§ Action item
Please copy, exactly as they appear below, the lines from the one containing "1568x552 pixels. How" through the one containing "Given: Clear the Next Bill Date value".

§ Input for this task
--------------------
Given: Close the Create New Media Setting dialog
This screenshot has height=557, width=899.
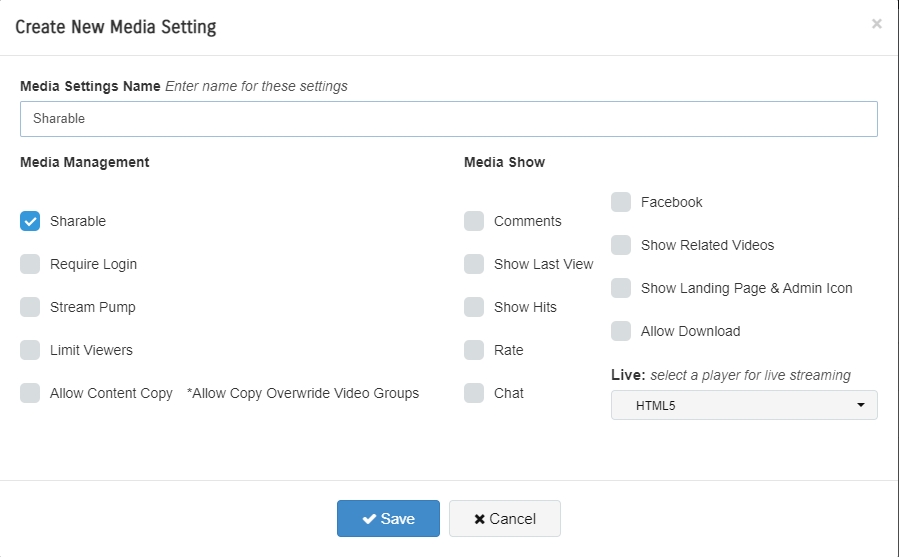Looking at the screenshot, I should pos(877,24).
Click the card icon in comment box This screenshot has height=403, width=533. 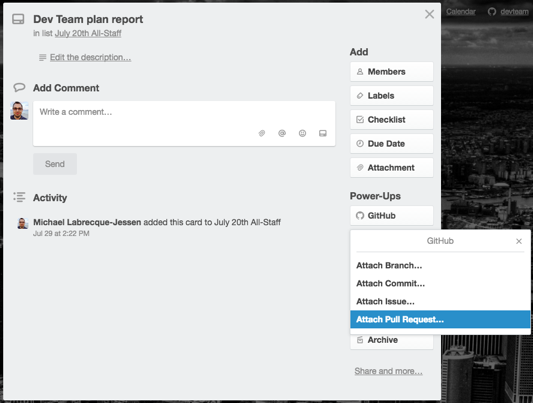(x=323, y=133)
--------------------
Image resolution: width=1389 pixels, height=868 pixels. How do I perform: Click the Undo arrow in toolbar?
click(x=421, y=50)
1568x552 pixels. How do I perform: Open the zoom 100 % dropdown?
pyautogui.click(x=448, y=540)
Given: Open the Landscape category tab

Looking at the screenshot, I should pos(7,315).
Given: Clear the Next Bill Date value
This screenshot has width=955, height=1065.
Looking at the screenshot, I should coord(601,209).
--------------------
§ Your solution
1568x552 pixels. How do I perform: Open the zoom 100 % dropdown?
pyautogui.click(x=448, y=540)
Given: Open the Landscape category tab

Looking at the screenshot, I should pos(7,315).
Given: Clear the Next Bill Date value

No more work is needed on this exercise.